For existing, continuously qualifying/forecasting to leadership; maintaining deadlines for action items to close; having a clear understanding of customer's requirements + attention to detail to get ahead of any Ts and Cs showstoppers that may prevent close....not sure how deep into the weeds to go into for how I close a deal, or if this question is focused more on just higher-level planning/strategy.
poweredbycaffeine
WR Lieutenant
2
☕️
Hey @caffeinatedsales what’s good? You want us to do the work for you? If so, you’ve failed my behavioral test.
Sunbunny31
Politicker
3
Sr Sales Executive 🐰
Is this something you have experience doing?
CuriousFox
WR Officer
2
🦊
👀🍿 help us help you
oldcloser
Arsonist
2
💀
Where you at so far? Gotta give a little around here.
caffeinatedsales
Fire Starter
0
Account Exec
Oops, replied above! Curious if you have any thoughts. Are you able to see?
DataCorrupter
Politicker
0
Account Executive
Yeah, can't you see OldMan?!?!
Pachacuti
Politicker
1
They call me Daddy, Sales Daddy
In all seriousness, I would take these questions to SalesGPT and ChatGPT. Especially ChatGPT - it can do wonders with those questions. If you’re doing the interview remotely, you can read the answers verbatim. Really slick.
GDO
Politicker
1
BDM
yeah these sound perfect for GPT
FinanceEngineer
Politicker
1
Sr Director, sales and partnerships
This is basic stuff. Generally, a healthy pipeline is 4X your quota, and you prospect/work with your team to get there. The ROI is based on cost savings and revenue generation (even protecting existing customer base if that is a risk). Everything else is just cadences and personality.
SDR2AE
Fire Starter
0
Account Executive
This one 👏🏽 usually hiring managers would ask how you ensure you keep a healthy pipeline. You nailed it
braintank
Politicker
1
Enterprise Account Executive
We've gone in another direction...
jefe
Arsonist
1
🍁
.
SDR2AE
Fire Starter
0
Account Executive
3. How do you build/demonstrate value/ROI.

This question greatly depends on the product you’re selling. Can value be quantified? If so speak to SC, CSM, sales engineers to help with metrics. I previously sold in the conversational ai space (sms, chatbot, ivr deflection)

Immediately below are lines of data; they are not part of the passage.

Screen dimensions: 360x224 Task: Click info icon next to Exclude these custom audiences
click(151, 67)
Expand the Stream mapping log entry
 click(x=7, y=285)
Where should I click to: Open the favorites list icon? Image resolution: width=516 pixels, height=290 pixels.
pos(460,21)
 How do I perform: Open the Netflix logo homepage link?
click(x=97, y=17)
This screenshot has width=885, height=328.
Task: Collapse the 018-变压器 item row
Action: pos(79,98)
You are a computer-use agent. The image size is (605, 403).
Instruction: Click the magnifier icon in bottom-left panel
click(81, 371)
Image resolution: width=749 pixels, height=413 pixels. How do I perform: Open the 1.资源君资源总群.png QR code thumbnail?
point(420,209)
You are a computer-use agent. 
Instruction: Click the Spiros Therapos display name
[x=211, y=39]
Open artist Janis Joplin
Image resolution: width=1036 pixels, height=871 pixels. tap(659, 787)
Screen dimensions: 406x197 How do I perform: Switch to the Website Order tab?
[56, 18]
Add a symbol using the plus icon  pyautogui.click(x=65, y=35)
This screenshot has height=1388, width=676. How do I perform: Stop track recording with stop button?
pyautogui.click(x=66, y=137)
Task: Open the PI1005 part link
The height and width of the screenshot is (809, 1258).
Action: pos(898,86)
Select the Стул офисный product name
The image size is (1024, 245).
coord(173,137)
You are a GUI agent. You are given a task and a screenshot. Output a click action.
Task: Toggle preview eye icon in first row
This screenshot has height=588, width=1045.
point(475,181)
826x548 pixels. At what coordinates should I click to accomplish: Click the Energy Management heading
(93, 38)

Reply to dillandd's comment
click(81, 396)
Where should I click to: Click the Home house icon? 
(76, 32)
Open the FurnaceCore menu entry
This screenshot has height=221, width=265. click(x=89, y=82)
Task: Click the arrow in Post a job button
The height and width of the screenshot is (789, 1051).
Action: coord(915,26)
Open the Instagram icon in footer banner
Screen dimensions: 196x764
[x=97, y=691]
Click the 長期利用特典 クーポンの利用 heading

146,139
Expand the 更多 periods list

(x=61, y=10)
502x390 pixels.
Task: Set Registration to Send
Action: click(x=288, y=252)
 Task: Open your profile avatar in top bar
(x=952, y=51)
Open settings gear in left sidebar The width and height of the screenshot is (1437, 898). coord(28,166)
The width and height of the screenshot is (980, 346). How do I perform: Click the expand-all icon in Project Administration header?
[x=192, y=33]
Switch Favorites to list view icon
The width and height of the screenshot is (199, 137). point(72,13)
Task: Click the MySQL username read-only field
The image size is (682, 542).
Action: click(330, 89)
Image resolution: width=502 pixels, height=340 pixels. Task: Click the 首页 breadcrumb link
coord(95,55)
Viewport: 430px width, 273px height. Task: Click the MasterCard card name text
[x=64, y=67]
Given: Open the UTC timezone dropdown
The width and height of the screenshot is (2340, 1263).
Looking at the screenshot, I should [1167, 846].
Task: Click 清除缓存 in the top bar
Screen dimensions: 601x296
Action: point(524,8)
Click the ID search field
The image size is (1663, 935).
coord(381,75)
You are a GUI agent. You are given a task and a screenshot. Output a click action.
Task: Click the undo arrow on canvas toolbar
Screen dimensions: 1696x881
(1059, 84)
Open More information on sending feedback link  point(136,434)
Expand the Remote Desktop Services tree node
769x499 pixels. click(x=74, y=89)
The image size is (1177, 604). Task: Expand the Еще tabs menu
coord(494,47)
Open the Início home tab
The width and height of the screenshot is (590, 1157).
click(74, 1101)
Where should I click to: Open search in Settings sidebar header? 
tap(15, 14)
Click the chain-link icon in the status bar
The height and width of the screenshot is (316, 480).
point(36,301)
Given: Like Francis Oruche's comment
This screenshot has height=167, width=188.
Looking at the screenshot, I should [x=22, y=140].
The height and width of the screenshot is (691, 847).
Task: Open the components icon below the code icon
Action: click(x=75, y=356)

Clear value/ROI in this industry:

Customers that keep calling for simple and repetitive tasks that can be automated by bots. Results of this is, lower CSAT for example customers waiting for 20 minutes on hold just to be connected to an agent and nature of their request gets resolved in less than 30 seconds when connected to an agent.

Also companies would usually pay X amounts per customer interactions. Let’s say it cost a company $2 for every customer interaction through their phone support line. Imagine receiving 10,000 calls on a daily with similar request.

That would mean $2x10,000 calls.

Now if you were to automate this sort of requests via a bot, it would probably cost 5p or 5 cents per interaction.

Now do the maths and work out the ROI on both the client side and customer


Follow a similar framework to think of possible ROI based on the solution you’re selling.
ApocalyBoom
Politicker
0
Account Executive
Where are you now? I have something to give here.
pcaliii
Personal Narrative
0
Account Executive
Research the size, revenues, industry, what is the normal standard deviation for the particular industry, news -- projection for industry, funding - who do they do business with? who funds their operations?
You can demonstrate ROI by stating the numbers you were expected to hit/what you hit. I always like to have clients/customers leave reviews so that their are real life testimonies on the work you have done from real people.
SonnyVaccaro
Good Citizen
0
Growth Lead
Are you pooling answers for yourself? Use whatever you get here as a baseline, but make it your own. If you sound like a robot repeating what you get here, it will show in the interview.